At the table, or eating the crumbs?

An interesting article in today’s FT (here for those with subscriptions), which should be posted to every UKIP member in the country. In summary, it says that the EU is becoming an important rule-maker for the rest of the world, because of the size and influence of the EU’s single marketplace.

The EU’s emergence as a global rulemaker has been driven by a number of factors, but none more important than the sheer size and regulatory sophistication of the Union’s home market. The rapid expansion of the economic bloc to 27 nations with a total of more than 480m largely affluent consumers has turned the Union into the world’s biggest and most lucrative import market. At the same time, the drive to create a borderless pan-European market for goods, services, capital and labour has triggered a hugely ambitious programme of regulatory and legislative convergence among national regimes. […]

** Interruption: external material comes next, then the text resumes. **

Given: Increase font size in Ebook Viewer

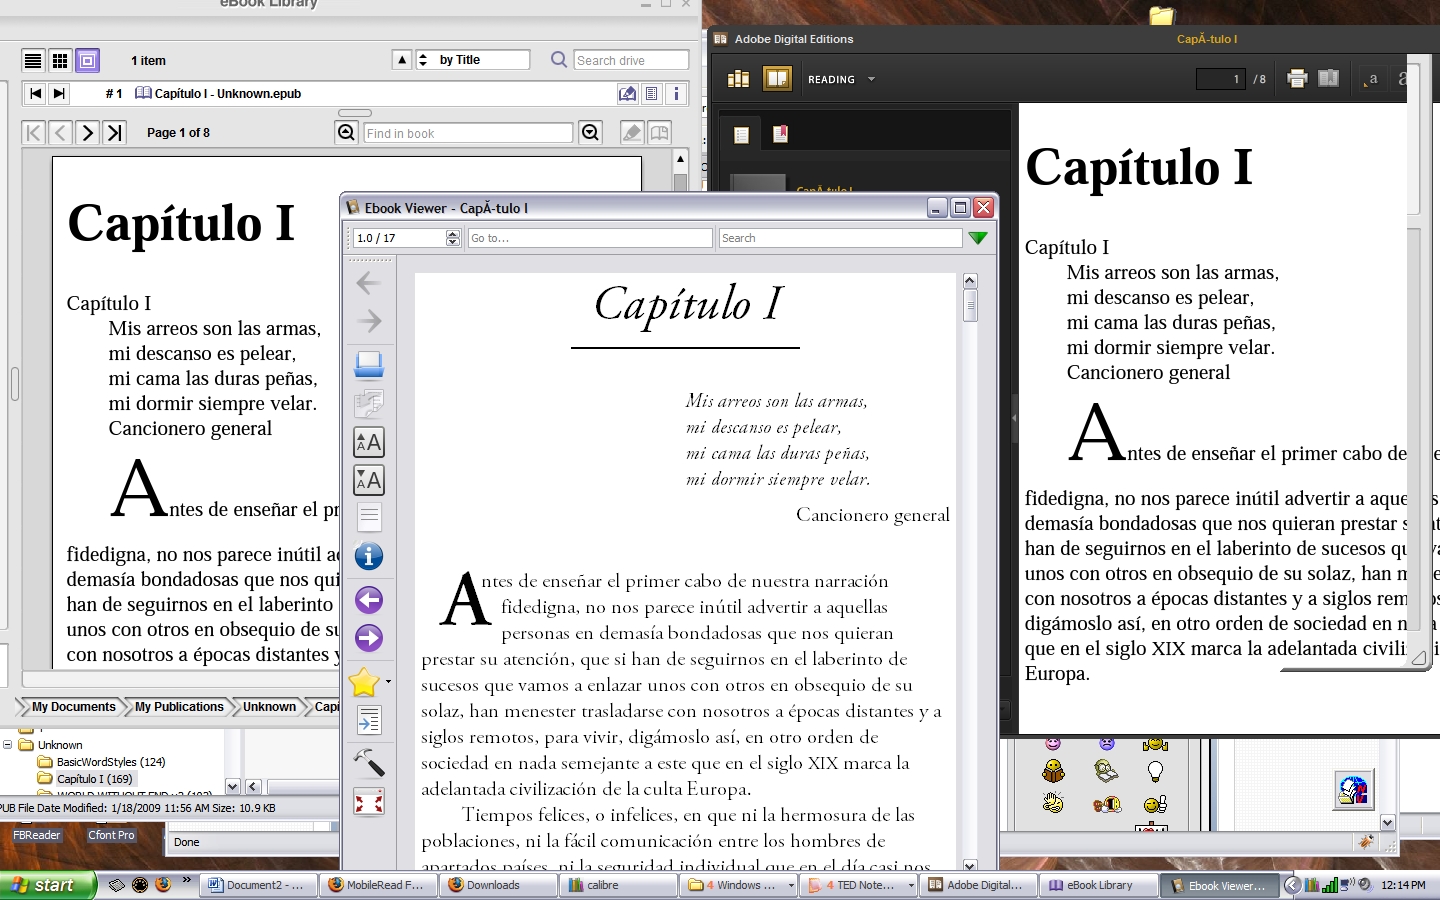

As Henrik Selin and Stacy VanDeveer, two US-based academics, point out in a recent paper that examines the global impact of three recent EU laws on chemicals, electronic waste and hazardous substances: “The EU is increasingly replacing the United States as the de facto setter of global product standards and the centre of much global regulatory standard setting is shifting from Washington DC to Brussels.”

If you want a notable example, Arnold Schwarzenegger is currently pursuing negotations on California joining the EU Emissions Trading Scheme, while Japan has copied a batch of EU environmental laws wholesale.

So the choice is, be in the EU and at the table while these rules are being drafted, or leave the EU and have to obey the rules anyway.